- [Exercise instructions]
Each line of the data holding "checkbox" should be found and copied.

- [Data extracts]
· · ·

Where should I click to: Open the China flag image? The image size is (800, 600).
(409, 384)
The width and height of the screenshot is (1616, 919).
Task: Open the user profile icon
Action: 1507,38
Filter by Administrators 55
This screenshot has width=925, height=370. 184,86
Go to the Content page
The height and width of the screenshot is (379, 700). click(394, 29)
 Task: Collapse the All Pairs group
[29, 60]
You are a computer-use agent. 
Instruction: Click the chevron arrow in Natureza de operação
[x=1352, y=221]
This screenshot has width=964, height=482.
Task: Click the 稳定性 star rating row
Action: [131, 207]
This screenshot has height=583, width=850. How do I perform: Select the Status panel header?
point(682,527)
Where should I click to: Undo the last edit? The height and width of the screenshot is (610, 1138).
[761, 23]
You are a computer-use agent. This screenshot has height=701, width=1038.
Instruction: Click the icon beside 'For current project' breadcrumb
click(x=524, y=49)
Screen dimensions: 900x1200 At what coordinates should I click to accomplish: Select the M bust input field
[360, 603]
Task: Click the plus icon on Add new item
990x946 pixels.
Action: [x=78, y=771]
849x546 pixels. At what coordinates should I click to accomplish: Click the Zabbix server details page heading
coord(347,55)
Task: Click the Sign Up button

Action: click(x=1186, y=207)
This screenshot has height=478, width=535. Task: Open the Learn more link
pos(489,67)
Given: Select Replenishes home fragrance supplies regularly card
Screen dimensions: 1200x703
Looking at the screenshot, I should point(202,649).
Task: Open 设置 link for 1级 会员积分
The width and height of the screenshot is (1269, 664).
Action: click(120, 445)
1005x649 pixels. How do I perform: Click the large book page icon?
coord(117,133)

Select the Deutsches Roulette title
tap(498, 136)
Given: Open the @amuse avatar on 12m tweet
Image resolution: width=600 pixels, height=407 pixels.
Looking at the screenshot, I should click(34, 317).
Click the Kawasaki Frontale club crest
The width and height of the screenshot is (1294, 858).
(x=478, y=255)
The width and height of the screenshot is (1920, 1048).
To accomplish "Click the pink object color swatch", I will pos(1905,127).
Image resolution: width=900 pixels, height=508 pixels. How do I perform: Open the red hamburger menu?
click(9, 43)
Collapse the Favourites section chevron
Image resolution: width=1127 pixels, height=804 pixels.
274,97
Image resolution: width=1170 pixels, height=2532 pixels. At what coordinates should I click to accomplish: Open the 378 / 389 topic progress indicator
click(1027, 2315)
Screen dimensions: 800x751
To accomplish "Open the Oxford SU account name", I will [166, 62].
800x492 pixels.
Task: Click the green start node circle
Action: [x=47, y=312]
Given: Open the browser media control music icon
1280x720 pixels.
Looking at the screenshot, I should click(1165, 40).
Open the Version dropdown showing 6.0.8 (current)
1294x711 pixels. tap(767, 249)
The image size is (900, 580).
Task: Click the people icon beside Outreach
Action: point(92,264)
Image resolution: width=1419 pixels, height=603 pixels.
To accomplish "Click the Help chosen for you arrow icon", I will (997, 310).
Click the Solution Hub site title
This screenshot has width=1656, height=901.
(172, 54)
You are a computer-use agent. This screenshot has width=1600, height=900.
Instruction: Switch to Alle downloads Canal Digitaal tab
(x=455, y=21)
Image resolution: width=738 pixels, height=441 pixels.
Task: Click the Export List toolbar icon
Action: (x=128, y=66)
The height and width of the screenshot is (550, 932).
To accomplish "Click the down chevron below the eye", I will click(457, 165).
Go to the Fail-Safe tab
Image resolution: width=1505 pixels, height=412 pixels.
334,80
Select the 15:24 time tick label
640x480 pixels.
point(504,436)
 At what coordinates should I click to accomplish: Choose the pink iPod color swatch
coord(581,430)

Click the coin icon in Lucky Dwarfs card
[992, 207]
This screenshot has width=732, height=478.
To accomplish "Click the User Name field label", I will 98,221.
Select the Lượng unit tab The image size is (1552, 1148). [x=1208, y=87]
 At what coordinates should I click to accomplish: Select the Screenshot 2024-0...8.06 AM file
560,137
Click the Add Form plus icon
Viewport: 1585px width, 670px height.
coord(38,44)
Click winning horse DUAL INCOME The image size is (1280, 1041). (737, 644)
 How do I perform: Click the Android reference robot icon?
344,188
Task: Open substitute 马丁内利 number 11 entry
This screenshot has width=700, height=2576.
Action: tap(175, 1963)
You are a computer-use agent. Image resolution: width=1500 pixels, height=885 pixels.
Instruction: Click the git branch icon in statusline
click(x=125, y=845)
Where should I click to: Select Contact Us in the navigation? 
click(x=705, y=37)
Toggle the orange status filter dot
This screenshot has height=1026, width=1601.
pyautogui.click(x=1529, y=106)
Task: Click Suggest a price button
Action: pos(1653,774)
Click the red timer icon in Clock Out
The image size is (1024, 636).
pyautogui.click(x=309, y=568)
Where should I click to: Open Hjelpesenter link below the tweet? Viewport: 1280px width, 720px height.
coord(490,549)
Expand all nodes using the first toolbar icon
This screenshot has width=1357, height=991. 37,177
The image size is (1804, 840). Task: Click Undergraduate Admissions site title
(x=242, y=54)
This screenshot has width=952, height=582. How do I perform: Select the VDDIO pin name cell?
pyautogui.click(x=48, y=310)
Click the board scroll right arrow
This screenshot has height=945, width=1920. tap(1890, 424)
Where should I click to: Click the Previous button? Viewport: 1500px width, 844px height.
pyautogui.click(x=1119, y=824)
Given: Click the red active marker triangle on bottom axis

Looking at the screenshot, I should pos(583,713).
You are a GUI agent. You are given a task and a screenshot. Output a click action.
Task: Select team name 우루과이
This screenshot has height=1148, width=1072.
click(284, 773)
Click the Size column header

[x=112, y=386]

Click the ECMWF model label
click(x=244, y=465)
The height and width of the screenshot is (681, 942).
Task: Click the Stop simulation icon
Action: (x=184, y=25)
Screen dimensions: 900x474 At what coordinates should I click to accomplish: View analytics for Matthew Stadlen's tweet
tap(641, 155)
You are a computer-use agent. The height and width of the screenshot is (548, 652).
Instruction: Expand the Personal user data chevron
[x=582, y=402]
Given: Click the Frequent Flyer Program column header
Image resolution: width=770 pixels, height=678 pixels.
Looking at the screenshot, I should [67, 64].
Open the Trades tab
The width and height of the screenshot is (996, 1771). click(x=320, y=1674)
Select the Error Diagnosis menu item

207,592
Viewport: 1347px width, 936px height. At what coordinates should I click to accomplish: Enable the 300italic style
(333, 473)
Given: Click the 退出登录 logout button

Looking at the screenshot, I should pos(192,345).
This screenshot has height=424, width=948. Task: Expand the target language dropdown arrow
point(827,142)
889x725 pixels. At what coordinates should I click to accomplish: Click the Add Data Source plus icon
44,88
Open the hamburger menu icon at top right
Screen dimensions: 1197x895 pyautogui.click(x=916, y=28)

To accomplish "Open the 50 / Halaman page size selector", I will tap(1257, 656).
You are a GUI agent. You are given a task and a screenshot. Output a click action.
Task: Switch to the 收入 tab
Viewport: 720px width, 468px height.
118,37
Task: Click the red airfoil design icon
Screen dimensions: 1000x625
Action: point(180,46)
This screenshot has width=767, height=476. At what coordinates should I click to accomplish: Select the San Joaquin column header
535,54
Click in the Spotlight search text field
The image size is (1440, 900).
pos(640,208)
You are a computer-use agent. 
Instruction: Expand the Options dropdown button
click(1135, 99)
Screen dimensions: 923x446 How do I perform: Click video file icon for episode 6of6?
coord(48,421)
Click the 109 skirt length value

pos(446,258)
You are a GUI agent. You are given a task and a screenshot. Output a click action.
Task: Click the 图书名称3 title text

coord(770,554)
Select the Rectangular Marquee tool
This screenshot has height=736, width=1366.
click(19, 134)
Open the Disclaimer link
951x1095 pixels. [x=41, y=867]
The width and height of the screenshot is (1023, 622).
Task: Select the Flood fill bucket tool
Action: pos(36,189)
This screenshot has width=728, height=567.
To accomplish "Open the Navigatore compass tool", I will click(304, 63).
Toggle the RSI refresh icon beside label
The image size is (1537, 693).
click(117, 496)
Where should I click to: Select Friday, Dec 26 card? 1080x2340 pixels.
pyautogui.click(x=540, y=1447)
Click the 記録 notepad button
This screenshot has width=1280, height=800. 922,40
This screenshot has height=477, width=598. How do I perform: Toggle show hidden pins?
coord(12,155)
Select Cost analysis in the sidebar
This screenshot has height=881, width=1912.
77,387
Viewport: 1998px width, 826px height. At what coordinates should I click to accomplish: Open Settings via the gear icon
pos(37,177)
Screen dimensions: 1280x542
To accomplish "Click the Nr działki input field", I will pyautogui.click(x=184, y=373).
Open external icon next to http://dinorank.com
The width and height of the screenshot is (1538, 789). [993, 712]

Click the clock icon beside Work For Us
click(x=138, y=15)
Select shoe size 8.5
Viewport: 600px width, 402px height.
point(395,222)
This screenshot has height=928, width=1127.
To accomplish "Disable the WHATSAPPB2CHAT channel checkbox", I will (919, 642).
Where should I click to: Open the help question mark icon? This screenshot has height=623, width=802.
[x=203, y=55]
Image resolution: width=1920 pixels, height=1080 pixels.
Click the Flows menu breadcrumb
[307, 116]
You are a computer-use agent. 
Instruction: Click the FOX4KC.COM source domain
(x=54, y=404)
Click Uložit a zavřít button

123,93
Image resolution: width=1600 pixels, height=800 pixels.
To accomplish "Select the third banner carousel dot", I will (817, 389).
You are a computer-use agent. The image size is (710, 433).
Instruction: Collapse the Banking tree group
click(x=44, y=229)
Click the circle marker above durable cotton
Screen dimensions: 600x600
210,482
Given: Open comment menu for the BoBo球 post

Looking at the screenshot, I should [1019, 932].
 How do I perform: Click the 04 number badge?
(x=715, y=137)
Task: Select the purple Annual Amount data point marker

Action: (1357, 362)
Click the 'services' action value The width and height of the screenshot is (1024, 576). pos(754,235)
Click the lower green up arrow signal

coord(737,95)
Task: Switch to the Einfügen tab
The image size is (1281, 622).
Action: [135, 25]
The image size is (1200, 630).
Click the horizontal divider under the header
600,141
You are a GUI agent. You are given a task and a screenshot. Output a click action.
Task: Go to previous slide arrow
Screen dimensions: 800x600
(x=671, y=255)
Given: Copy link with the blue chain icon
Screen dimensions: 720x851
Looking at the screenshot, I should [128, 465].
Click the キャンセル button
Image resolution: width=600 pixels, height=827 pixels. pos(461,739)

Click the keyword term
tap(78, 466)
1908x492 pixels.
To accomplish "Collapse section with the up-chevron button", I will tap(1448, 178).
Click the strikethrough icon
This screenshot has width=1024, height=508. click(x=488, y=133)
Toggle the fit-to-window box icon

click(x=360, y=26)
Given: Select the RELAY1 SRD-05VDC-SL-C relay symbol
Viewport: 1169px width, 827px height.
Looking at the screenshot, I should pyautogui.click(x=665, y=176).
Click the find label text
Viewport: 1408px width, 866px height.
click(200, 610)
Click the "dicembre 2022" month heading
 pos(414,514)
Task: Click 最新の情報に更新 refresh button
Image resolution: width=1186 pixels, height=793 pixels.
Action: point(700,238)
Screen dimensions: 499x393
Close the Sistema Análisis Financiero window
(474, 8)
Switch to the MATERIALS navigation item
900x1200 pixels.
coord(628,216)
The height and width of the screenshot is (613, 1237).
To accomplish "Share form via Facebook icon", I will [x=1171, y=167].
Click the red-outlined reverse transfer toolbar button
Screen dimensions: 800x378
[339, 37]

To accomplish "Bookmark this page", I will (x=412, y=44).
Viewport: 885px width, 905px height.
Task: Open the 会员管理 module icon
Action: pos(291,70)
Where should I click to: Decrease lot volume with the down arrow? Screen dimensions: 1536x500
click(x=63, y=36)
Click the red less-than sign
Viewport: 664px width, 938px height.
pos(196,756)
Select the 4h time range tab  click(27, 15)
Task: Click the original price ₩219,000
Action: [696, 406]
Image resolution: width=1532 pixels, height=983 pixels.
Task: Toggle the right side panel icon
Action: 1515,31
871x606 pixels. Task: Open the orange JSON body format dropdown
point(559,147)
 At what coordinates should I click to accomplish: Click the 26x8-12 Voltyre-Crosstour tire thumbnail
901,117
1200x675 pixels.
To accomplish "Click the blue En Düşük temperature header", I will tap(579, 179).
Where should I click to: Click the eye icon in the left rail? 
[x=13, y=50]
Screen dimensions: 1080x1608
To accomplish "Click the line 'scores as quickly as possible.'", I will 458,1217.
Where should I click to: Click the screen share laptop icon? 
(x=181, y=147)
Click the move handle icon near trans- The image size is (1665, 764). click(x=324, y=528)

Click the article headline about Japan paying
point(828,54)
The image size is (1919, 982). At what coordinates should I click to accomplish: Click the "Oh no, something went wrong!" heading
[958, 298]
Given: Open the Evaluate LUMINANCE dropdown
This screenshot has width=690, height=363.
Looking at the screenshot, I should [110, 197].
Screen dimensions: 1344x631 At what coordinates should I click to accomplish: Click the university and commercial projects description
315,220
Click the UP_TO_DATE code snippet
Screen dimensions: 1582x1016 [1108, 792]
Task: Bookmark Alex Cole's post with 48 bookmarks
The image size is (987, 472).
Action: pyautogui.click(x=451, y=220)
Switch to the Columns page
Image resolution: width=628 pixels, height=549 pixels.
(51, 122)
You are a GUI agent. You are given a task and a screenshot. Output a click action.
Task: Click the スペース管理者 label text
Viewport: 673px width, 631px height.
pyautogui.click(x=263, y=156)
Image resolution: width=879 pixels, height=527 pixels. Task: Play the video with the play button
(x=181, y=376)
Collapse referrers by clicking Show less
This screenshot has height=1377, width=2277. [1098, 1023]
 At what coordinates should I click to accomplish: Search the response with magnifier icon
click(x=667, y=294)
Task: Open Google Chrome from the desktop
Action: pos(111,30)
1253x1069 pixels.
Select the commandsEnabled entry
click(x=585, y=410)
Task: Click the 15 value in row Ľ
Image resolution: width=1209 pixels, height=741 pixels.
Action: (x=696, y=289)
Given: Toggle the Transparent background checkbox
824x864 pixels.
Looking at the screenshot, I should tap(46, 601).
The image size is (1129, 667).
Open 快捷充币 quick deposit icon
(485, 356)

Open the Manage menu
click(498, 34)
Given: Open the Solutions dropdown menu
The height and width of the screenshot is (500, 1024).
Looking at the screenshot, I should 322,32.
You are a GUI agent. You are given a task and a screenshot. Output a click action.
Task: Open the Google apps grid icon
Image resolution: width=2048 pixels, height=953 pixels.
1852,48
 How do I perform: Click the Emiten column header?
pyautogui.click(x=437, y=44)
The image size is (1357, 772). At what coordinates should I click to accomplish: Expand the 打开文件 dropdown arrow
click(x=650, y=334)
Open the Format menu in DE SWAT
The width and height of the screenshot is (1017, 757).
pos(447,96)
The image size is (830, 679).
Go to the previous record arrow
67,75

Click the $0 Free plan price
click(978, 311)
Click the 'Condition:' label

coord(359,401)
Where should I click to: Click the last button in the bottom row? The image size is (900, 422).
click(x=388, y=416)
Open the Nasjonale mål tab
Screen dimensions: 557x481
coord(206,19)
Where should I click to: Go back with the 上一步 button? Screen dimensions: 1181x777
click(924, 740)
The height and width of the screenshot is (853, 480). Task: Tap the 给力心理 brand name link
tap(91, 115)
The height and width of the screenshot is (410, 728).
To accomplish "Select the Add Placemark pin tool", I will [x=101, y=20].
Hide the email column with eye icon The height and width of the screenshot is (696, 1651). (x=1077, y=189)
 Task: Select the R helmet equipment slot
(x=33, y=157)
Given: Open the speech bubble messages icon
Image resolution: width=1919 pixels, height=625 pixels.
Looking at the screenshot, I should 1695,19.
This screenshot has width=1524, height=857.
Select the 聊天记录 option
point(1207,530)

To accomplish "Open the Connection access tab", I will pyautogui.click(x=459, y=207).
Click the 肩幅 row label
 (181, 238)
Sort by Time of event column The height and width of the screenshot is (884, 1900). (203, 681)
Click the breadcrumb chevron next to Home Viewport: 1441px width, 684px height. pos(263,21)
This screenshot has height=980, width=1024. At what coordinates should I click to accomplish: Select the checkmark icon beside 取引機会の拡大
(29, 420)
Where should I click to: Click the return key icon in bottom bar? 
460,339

· · ·

- [Exercise result]
To accomplish "Disable the WHATSAPPB2CHAT channel checkbox", I will (919, 642).
Given: Toggle the Transparent background checkbox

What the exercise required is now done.